* [TASK PROMPT]
Output only the lines below that start at the line containing "Instruction: Check the 'Nei' checkbox" and end at the line containing "Image resolution: width=1568 pixels, height=567", with both ends kept.

WORKING DATA: Begin

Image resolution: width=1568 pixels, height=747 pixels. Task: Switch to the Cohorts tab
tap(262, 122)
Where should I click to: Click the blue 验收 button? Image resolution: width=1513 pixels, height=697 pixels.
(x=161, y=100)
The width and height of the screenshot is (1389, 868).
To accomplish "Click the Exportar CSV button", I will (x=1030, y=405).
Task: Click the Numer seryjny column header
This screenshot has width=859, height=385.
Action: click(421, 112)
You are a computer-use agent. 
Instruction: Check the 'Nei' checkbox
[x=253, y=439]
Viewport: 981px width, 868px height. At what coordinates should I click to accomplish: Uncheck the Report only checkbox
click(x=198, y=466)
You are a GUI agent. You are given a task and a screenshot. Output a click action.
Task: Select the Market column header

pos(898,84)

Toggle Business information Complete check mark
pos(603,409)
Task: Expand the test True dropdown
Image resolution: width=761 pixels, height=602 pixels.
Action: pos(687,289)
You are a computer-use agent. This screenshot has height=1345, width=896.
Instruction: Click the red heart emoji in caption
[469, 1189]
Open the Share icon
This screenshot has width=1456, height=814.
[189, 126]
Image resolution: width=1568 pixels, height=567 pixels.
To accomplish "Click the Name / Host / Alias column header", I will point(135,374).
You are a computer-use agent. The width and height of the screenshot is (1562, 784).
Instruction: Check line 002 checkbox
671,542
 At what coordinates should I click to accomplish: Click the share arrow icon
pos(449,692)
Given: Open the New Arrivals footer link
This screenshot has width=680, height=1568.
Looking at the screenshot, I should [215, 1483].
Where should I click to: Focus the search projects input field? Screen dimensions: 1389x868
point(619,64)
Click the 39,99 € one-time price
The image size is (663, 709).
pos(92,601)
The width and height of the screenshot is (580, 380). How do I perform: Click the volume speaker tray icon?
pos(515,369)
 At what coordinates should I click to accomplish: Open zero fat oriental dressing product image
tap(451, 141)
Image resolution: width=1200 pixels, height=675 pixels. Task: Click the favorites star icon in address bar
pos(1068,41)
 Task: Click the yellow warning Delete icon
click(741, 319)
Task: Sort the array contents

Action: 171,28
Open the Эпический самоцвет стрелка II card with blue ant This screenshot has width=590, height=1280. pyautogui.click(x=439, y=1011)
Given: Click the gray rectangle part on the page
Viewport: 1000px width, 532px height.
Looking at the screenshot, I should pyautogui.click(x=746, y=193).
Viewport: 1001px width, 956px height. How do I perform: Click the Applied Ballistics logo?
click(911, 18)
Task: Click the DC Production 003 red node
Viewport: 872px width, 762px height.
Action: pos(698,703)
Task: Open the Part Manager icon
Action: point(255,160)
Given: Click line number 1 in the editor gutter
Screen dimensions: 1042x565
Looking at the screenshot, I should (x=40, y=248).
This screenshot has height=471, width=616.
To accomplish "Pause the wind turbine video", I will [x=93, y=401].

WORKING DATA: End

* [FINISHED EXERCISE]
Instruction: Check the 'Nei' checkbox
[x=253, y=439]
Viewport: 981px width, 868px height. At what coordinates should I click to accomplish: Uncheck the Report only checkbox
click(x=198, y=466)
You are a GUI agent. You are given a task and a screenshot. Output a click action.
Task: Select the Market column header

pos(898,84)

Toggle Business information Complete check mark
pos(603,409)
Task: Expand the test True dropdown
Image resolution: width=761 pixels, height=602 pixels.
Action: pos(687,289)
You are a computer-use agent. This screenshot has height=1345, width=896.
Instruction: Click the red heart emoji in caption
[469, 1189]
Open the Share icon
This screenshot has width=1456, height=814.
[189, 126]
Image resolution: width=1568 pixels, height=567 pixels.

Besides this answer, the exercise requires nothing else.